One of my favorite moments in HN history was watching the authors of the various search tools decide on a common ".ignore" file as opposed to each having their own: https://news.ycombinator.com/item?id=12568245
I would argue that grep-like tools which read .gitignore violate the Principle of Least Astonishment (POLA). It would be fine if there were a --ignore flag to enable such functionality, but defaulting to it just feels wrong to me. Obviously smarter people than I disagree, but my dumdum head just feels that way.
> Obviously smarter people than I disagree, but my dumdum head just feels that way.
That's absolutely not it. What you're describing is part of the UNIX philosophy: programs should do one thing and do it well, and they should function in a way that makes them very versatile and composable, etc.
And that part of the philosophy works GREAT when everything follows another part of the philosophy: everything should be based on flat text files.
But for a number of reasons, and regardless of whatever we all think of those reasons, we live in a world that has a lot of stuff that is NOT the kind of flat text file grep was made for. Binary formats, minified JS, etc. And so to make the tool more practical on a modern *nix workstation, suddenly more people want defaults that are going to work on their flat text files and transparently ignore things like .git.
It's just that you've showed up to an wildly unprincipled world armed with principles.
Sure, but that UNIX philosophy is what got us "grep -r" as the way to search files across an entire directory, which would then compose with stuff like xargs and parallel to be able to do things concurrently. I'd argue that ripgrep shows that that bundling together stuff sometimes does end up with a user experience that people prefer. The nuance lies in figuring out where the balance between "not enough" and "too much" lies, and so far I've yet to see a pithy statement like the UNIX philosophy encapsulate it well.
Alternately, maybe people's idea of what "one thing" is ends up being more subjective than it sounds (or at least depends on context). "Searching through my code" at least sounds like a reasonable idea of "one thing", and it's not crazy that someone might consider "don't search though the stuff that isn't my code, like my npm dependencies or my Rust build artifacts" would be part of "doing it well". Having to specify it every time would be annoying, so you might want to put it in a config file, but then if then if it ends up being identical to your gitignore, having to manually symlink it or copy it each time you modify it is annoying, so it's also not crazy to just use the gitignore by default with a way to opt out of it. Now we're just back where we started; custom .ignore files, fallback to .gitignore, and a flag for when you want to skip that.
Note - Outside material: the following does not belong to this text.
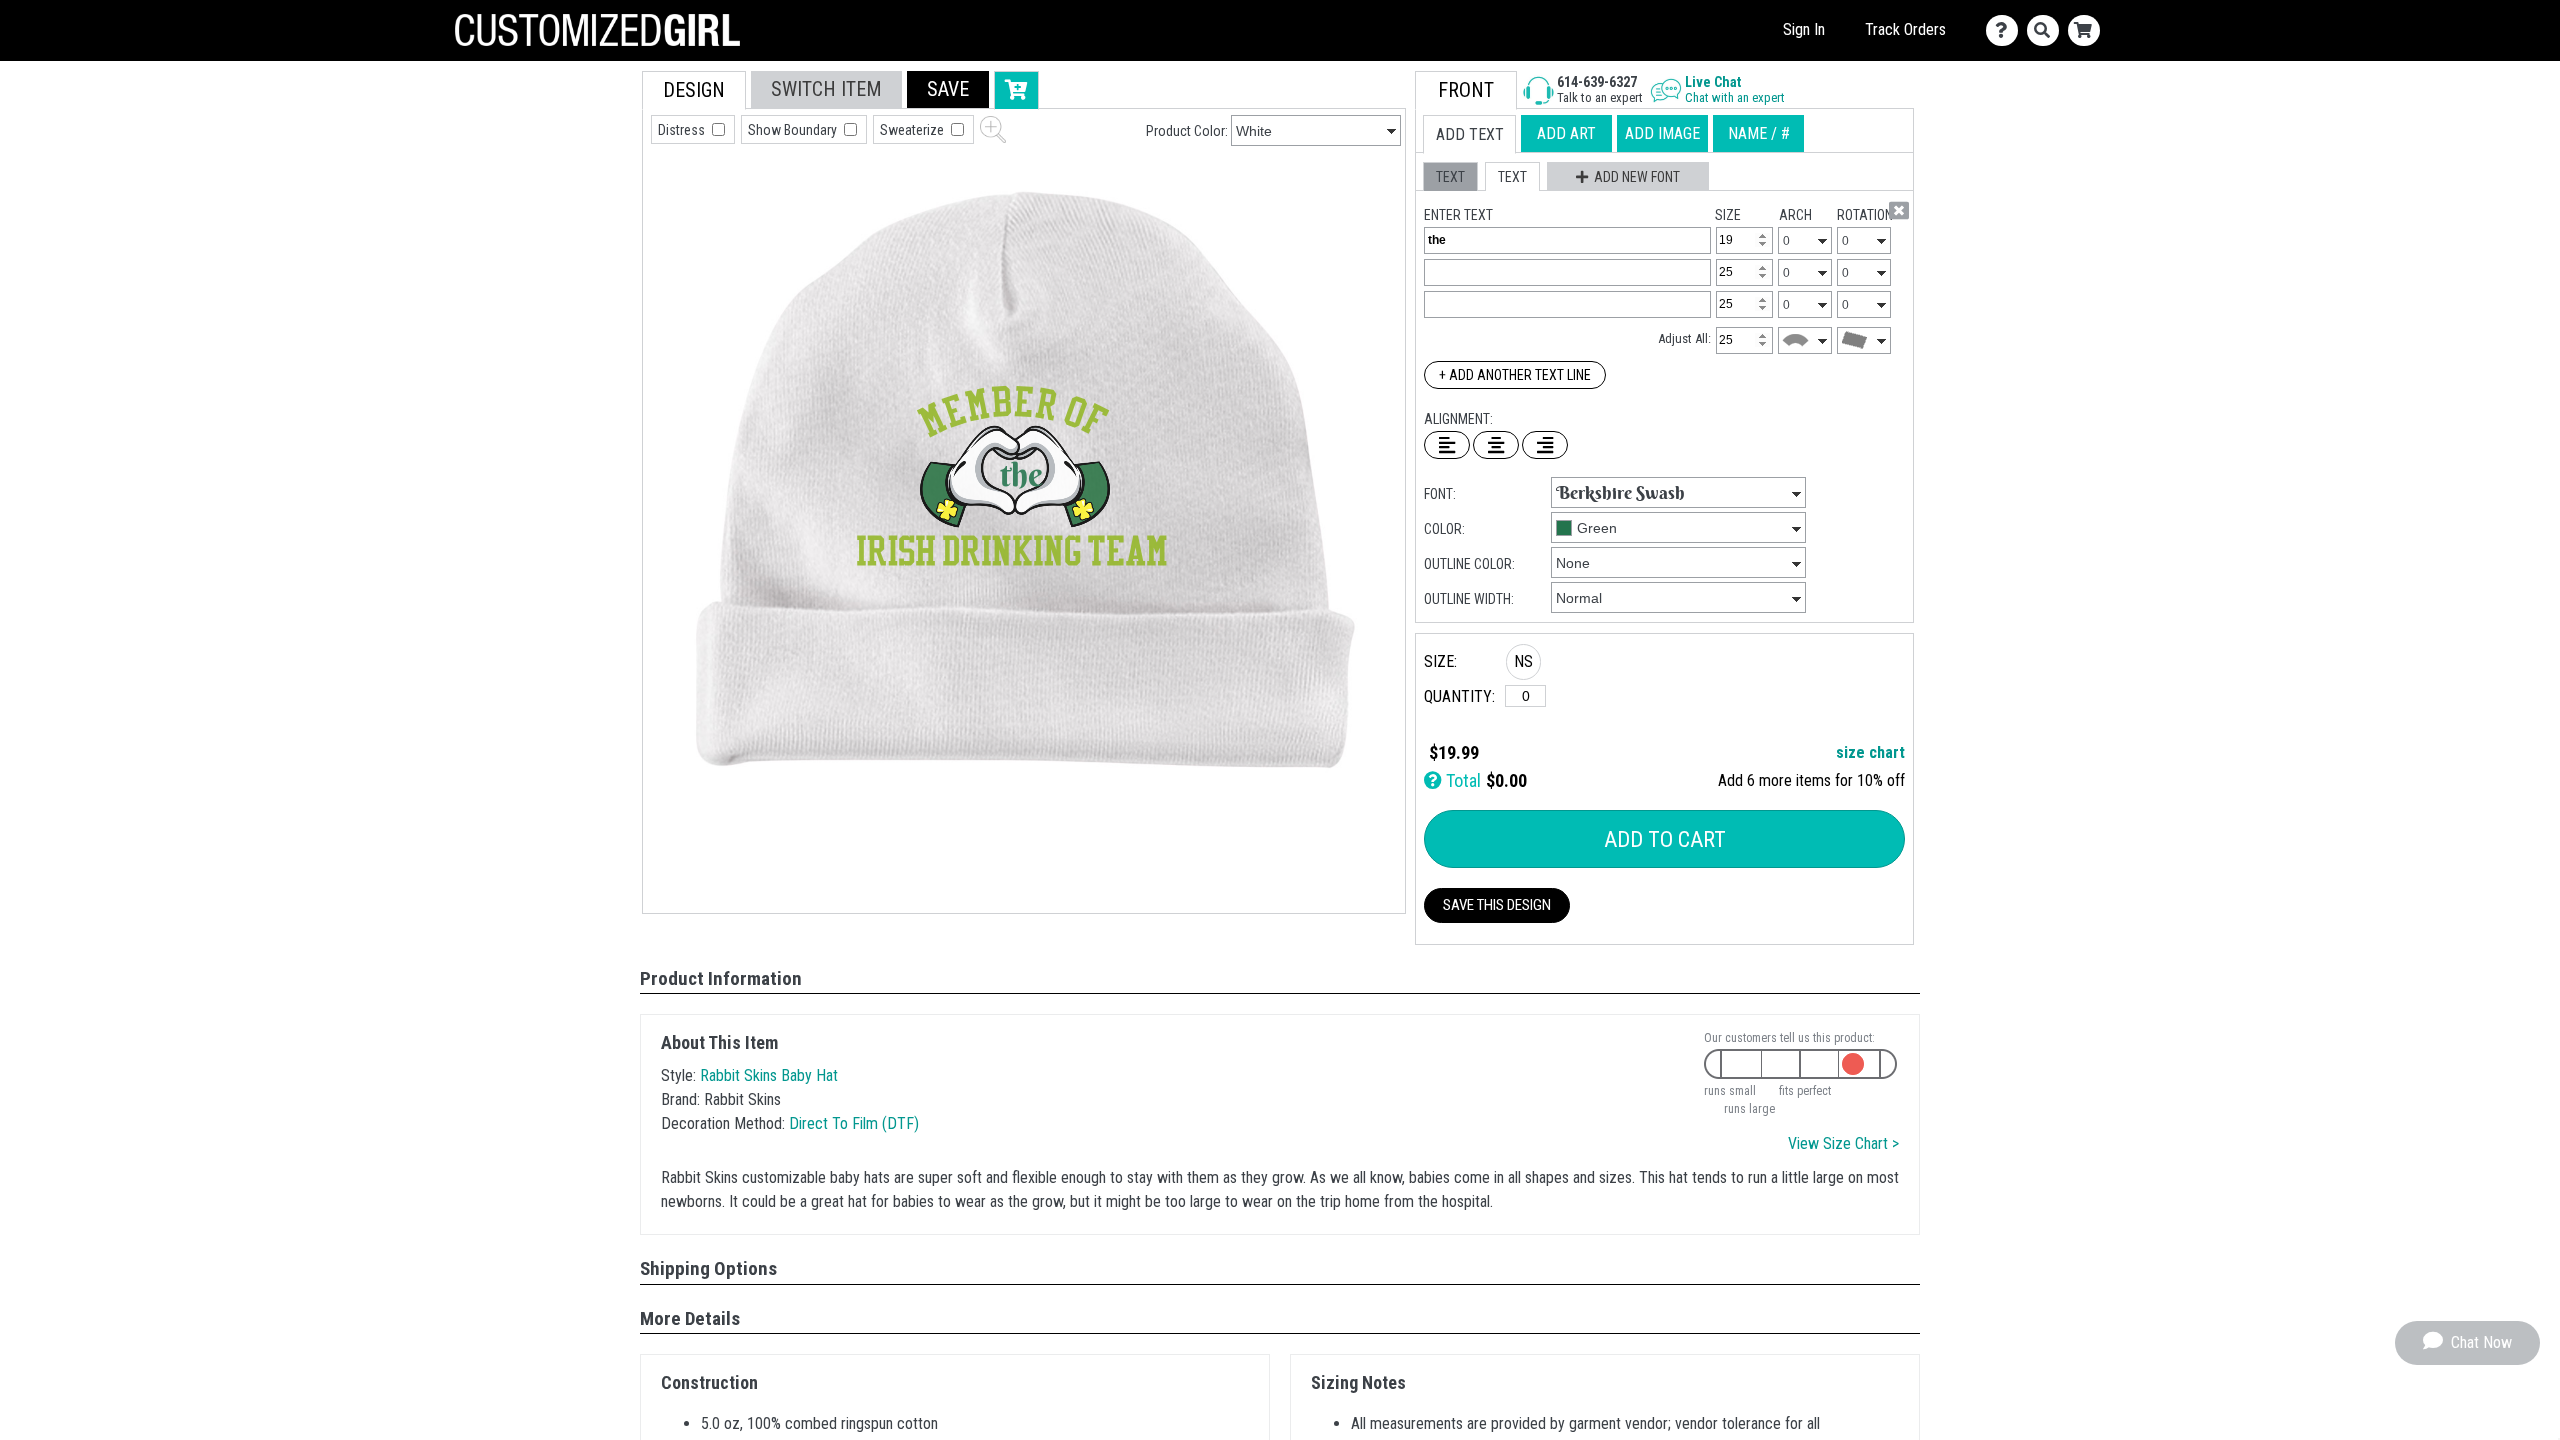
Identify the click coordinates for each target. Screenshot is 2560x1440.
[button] (948, 89)
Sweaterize (913, 130)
Back in the day I would have agreed with you, but ever since there is js everywhere you end up with minified js that megabytes big and match everything. I still have muscle memory with grep -r and it almost always ends up with some js file, that I didn't know exists ruining the moment.
> Obviously smarter people than I disagree, but my dumdum head just feels that way.
No you are correct, do not doubt yourself. Baked in behavior catering to a completely separate tool is bad design. Git is the current version control software but its not the first nor last. Imagine if we move to another source control and are burdened with .gitignore files. No thanks.
The Unix tools are designed to be good and explicit at their individual jobs so they can be easily composed together to form more complex tools that cater to the task at hand.
I have to agree here. I love ripgrep, but at times I've had to go back to regular grep because I couldn't figure out what it was ignoring and why, and there were far too many settings to figure it out.
It's a tough one. Lately I've been doing rg -u every single time because too many things get ignored and I can't be bothered to figure out how to configure it more cleanly to do what I want by default.
You are absolutely right. It is a good feature, but it must be a concious decision. It should not be default. You should set it in your shell alias or environment, just like you have something like
LESS="-FQMR"
(no bell, more status, raw characters, exit if less than one page).
Those are also completely reasonable to use, but they must set conciously, otherwise the might give results that confuse the user.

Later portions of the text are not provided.